Got here from the Kerala blogroll. Nice blog.

 
At 10:31 AM, Anonymous Anonymous said...

Please don't jemb into any conglusions! These stereotypes are everywhere, right from the "Ayyo ji" madrasi in Bollywood to Apu Nahasapeemapetilon (what a name!).

 
At 9:16 AM, Blogger Suhail said...

it iz zo zymbol ;)

I had a Mallu maths teacher(all maths teachers in Bbay are Mallus/Tams; if not, they should be preserved in Prince of Wales museum as some kind of a rare species). The first thing she used to say after entering the class was "boiiz, pleaze turn to Pg so-n-so". we naughty fellas waited with bated breath for that word boiiz everytime. Even count, how many times she says it. It was fun. But we were impartial in our fun. Same fun was had frm Tamil, N.Indian & even Maharashtrian accents.

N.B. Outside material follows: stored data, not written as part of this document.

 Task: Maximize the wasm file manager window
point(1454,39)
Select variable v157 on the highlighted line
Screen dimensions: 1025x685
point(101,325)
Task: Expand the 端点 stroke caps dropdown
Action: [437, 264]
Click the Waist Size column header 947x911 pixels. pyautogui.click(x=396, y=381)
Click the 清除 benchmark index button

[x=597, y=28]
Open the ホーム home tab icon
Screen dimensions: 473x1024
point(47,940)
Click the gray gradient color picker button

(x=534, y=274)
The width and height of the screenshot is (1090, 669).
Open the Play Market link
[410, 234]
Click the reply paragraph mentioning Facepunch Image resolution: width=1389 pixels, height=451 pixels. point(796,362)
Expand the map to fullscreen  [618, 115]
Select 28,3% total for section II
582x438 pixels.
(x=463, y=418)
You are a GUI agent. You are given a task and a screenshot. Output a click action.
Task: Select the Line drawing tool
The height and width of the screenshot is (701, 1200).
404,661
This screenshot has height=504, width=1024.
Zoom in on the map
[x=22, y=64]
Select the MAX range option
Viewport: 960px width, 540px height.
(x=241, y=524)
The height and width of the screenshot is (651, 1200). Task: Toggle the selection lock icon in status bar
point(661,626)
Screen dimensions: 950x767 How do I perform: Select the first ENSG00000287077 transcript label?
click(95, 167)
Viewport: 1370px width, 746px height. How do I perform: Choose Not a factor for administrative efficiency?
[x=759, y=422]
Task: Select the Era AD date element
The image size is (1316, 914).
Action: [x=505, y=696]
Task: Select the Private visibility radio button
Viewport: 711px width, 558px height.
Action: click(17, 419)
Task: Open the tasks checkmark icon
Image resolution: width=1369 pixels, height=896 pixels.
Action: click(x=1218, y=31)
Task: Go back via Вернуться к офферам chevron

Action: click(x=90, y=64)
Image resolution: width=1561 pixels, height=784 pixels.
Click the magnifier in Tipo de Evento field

however I dis(h)agree that only Mallus suffer from it. Each lang(h)uage/r(h)egion in India has its own twangue, wHat say ? checkout samitbasu.blogspot for a taste of Bonglish ;)

 
At 9:56 AM, Anonymous Anonymous said...

This comment has been removed by a blog administrator.

 
At 9:57 AM, Anonymous Anonymous said...

Speaking of maths teachers, we had a Prof. N. S. Krishnan at IIT Bombay. He always said, "is it not?". I have heard from seniors that when he taught complex analysis, he used the complex number z_0, which he called ised-not (like every mallu), and students were confused between "is it not?" and ised-not!!

 
At 10:12 PM, Anonymous Anonymous said...

Suhail -- I think Nandakumar's point was that Mallu accent turns out to be very confusing unlike Tam or Telugu or other Indian accents. If someone says 'callege' or 'dactar' or 'agannst' or 'rejervasion', one understands what one means. "coat vs cot" isn't that simble.

Vishnu -- You don't mind taking names like that?!

 
At 10:47 PM, Blogger R.Nandakumar said...

To note that other Indians have their own quirks might give some consolation. But the purely academic question of why hardly anybody other than Mallus suffer from the 'road-broad' thing (to which every Indian should logically be a potential victim) remains unanswered.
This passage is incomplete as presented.